Pixel coordinate grounding data:

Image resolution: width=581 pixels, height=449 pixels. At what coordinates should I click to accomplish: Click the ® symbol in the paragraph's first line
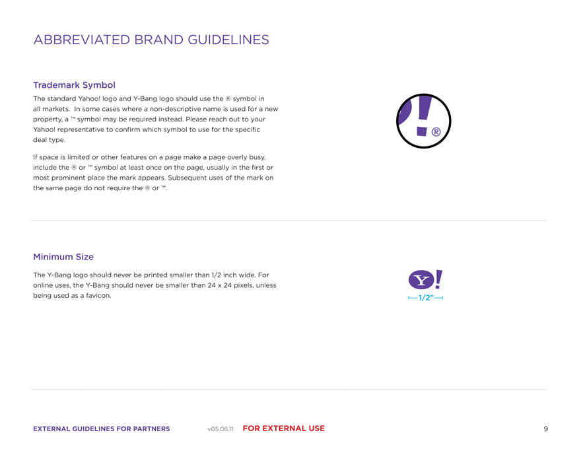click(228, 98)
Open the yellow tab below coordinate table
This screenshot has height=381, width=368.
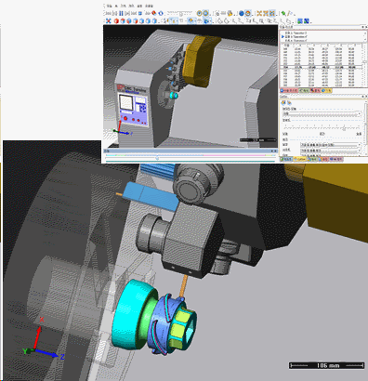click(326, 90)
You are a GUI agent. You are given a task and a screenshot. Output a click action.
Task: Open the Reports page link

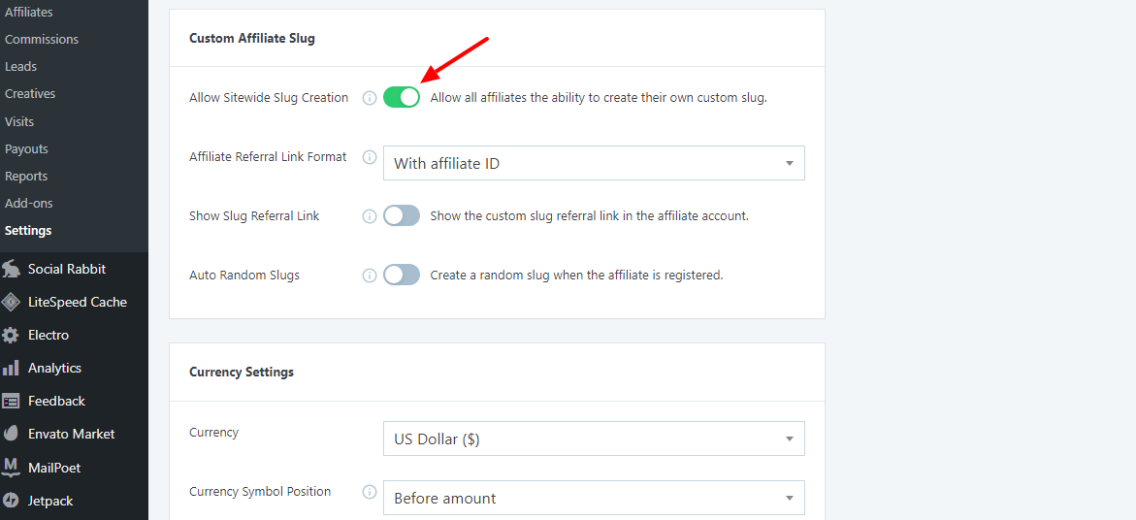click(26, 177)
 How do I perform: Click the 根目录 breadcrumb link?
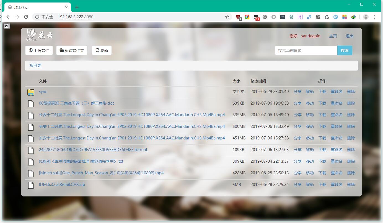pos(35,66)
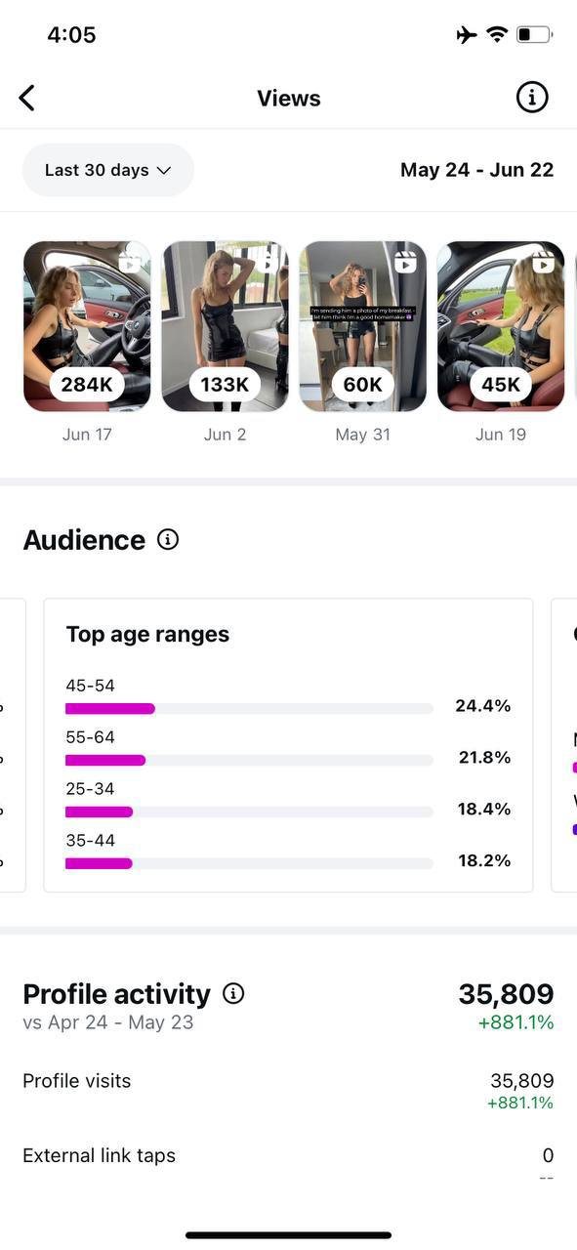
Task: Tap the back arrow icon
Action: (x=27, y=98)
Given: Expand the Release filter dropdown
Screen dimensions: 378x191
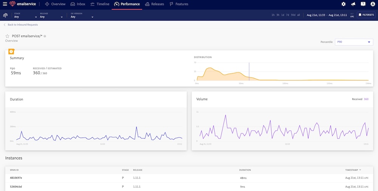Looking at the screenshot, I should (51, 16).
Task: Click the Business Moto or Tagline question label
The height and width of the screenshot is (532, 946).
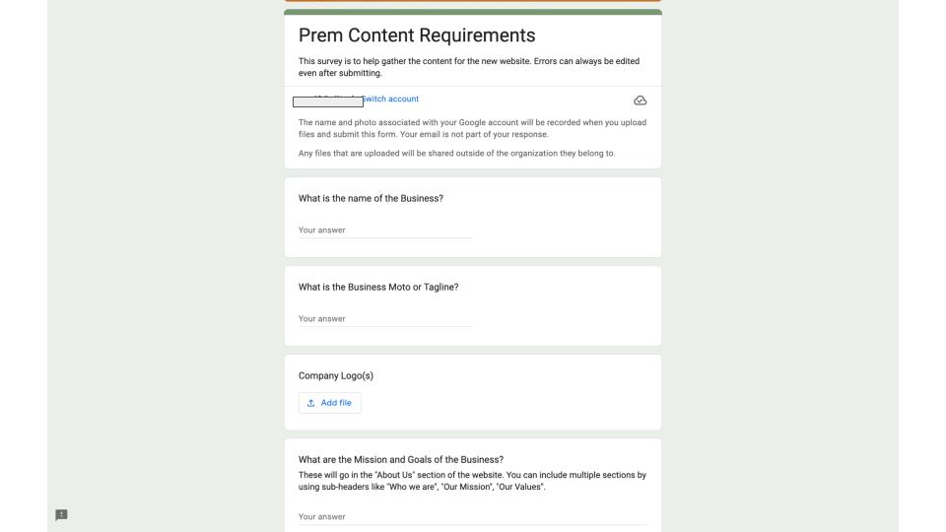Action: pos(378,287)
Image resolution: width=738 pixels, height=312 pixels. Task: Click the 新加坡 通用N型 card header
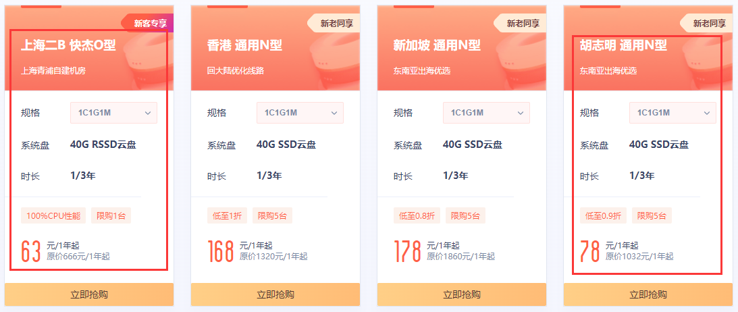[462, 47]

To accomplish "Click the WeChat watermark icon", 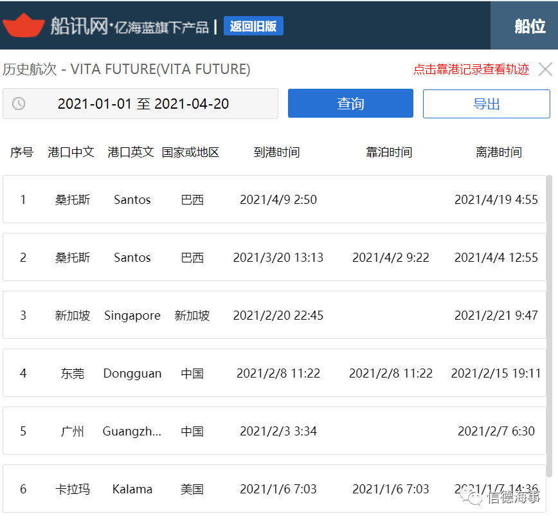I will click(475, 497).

▶ [The problem]
The reply should hold the lines from the top of the records through the line containing "Task: Click the Business", reproduced exactly, and no pictures.

▶ [Solution to this task]
Image resolution: width=581 pixels, height=449 pixels. At what coordinates should I click to accomplish: Click the ® symbol in the paragraph's first line
click(228, 98)
Open the yellow tab below coordinate table
This screenshot has height=381, width=368.
click(326, 90)
You are a GUI agent. You are given a task and a screenshot. Output a click action.
Task: Open the Reports page link

click(26, 177)
 How do I perform: Click the 根目录 breadcrumb link?
pos(35,66)
Task: Tap the back arrow icon
Action: (x=27, y=98)
Given: Expand the Release filter dropdown
Screen dimensions: 378x191
Looking at the screenshot, I should (51, 16).
Task: Click the Business Moto or Tagline question label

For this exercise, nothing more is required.